I can imagine. So, thanks for sharing that. So, obviously, you're appreciative of the drug developers and the drug delivery folks that changed your life. So, what led you to take that experience and take it to the road, so to speak, by becoming a patient advocate? And what do you do in that regard?
I think you're right. It's immense gratitude. It's immense gratitude for the developers who came out with those drugs that ultimately have saved my life because right now I am living a full life and I expect to live for decades more. I told my doctor, I said, I'm planning on living with myeloma and not dying from it and living a full life during that time as well. So, there's a lot of gratitude for those developers, but also gratitude for the people that are building in innovation in the drug delivery side as well.
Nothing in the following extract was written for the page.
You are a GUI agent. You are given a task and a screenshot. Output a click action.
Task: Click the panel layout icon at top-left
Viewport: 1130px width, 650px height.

But the advocacy has been focused on getting patients more informed about their disease, helping them understand the importance of shared decision-making and getting them educated so they can be a true partner in figuring out with their doctor not only what is the matter with them, but what matters to them. And they have to be able to speak up regarding what it is that they're looking for.
In addition, I work with a lot of different research advocacy organizations to try and accelerate the arrival of our future cures because we consider this an incurable cancer. But I always reject that because I just say it's currently incurable; it's not impossible, it's just a matter of time. And if advocates like me can be involved with those that are involved in drug development and tell them what matters to us, I think we can get to cures faster.
Gotcha. So last question for you for today. So, here we are at a conference that's focused on collaboration and partnerships among drug development and drug delivery organizations. So, what are you particularly hopeful that the folks here hear from the talks here, including your comments?
Yeah, I think hopefully people realize that innovation is not just in the form of the original drug, that innovation can come in the form of how that drug, the route of administration for that drug. And when the conversion that I described from IV to sub-Q happened, I thought it was [that] the originator just came out with a new version. And I was grateful to them. I had no idea that they enlisted the support of an expert in innovation on the side of sub-Q, and they figured out how to build that collaboration and make it happen. And that's what's happening here at PODD, I believe, is that all these different innovators are coming together and figuring out how to put expertise from various organizations together to make improvements in efficacy, tolerability, and quality of life and convenience. And that's important. It really matters to patients and, like I said, to other stakeholders as well.